To: Smiling Bob who wrote (93361)10/30/2007 4:13:31 PM
From: TommasoRead Replies (1) | Respond to of 306849
 
OT:

I have 8-12 inches fiberglass (both blown and bats) in the attic and lots of ventilation, so condensation is no problem. The house was built (1923) with full four-inch studs and unobstructed cavities so packing that with cellulose was not too hard, blowing in through a 2-inch hole. There might be some condensation there in the walls, but there's not much source of water vapor in the winter, and the exterior sheathing is diagonal 2x6 boards, so there are lots of gaps to let moisture escape to the outside, along the stone veneer. Any remaining dampness would be removed by the airconditioning in the summer, I think. Also, moisture is free to leave the house via the attic. Humidity in the house is very low in winter.
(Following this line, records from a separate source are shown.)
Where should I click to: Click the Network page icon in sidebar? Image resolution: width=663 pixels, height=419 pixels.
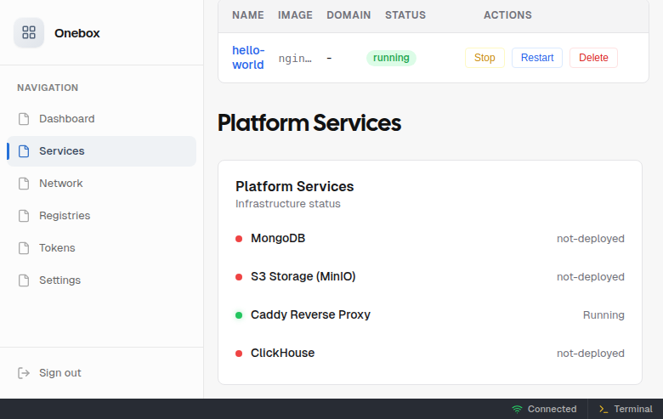[24, 184]
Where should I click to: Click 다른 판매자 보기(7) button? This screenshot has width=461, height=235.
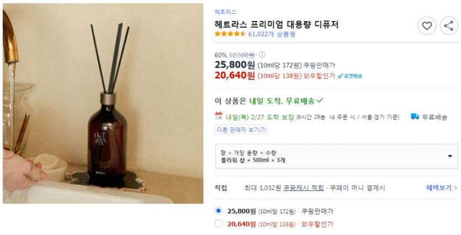[x=241, y=130]

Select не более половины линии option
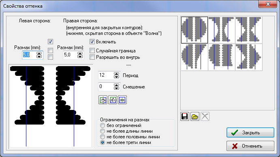(x=103, y=137)
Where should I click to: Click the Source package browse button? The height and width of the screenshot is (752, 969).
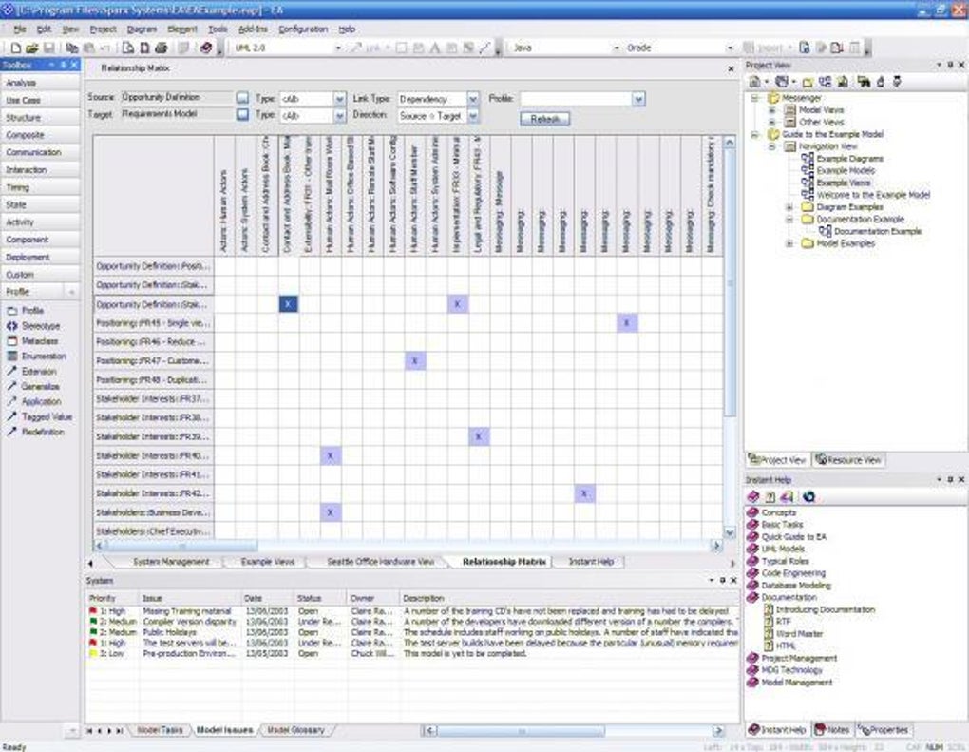click(x=242, y=98)
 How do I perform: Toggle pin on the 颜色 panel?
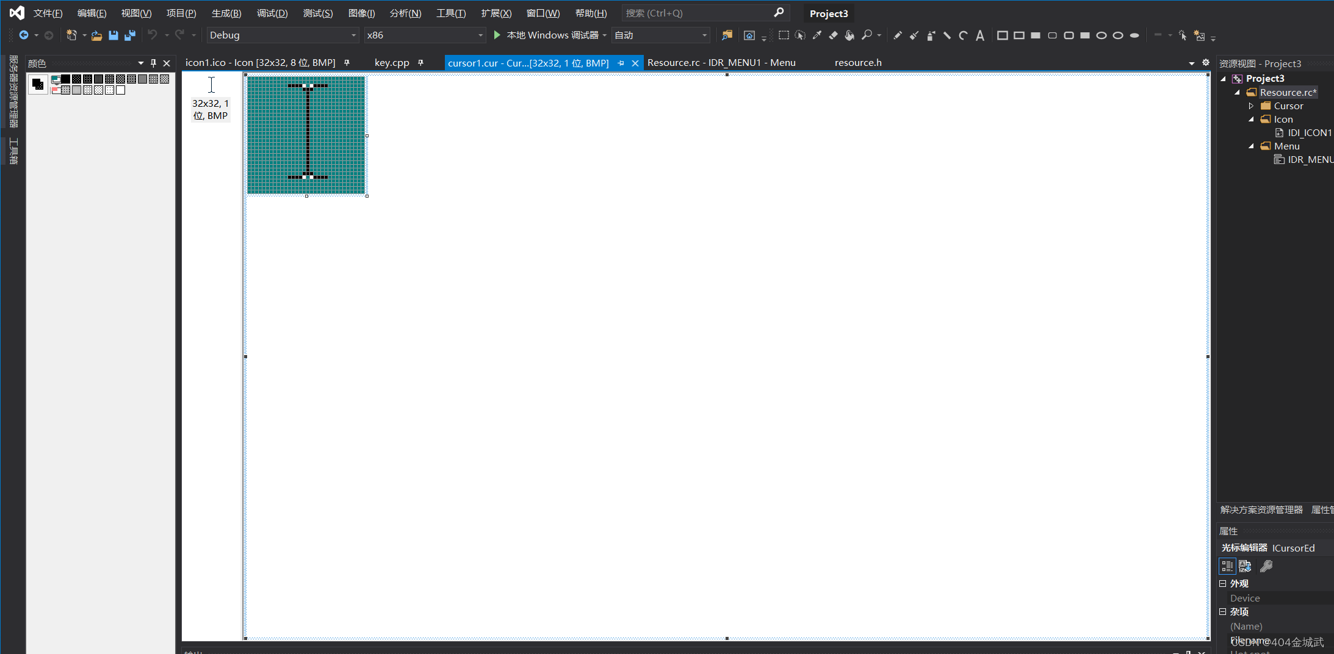[x=153, y=63]
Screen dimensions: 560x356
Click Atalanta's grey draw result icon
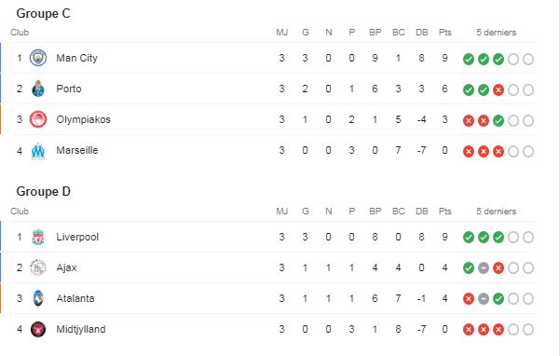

No I sure would not try doing anything with your walls. I suppose one could add polyurethane sheathing and more drywall on top of that. But what a mess, trying to make it fit the woodwork.

My wall insulation is a little spotty, since there are cavities above and below windows that are not worth trying to fill. Somebody might go for foamed insulation, but the record on that is mixed. My heating bill for the winter is down to around $600-$800 and I can just live with that. The great thing is the huge thermal mass of the house, with 8-inch stone exterior, tile roof, and plaster on lath interior walls. Countless tons of masonry. That means no heating or cooling (except one window fan) for six months out of the year. A huge tree in summer shades most of the house, and in winter I get some solar heating in a kitchen I added. There's an almost-airtight wood stove inserted into the fireplace (I burn it hot when I use it) with a home-made heat recovery system in the chimney: flexible stainless-steel three-inch auto exhaust pipe reaching 10 feet up and back inside the tile flue and blowing out into the livingroom, with a small squirrel-cage blower attached to the other end under the floor. This produces a stream of 300-degree air directed at a stairwell when the fire is burning. The stove has a pyrex door so it is decorative as well as efficient.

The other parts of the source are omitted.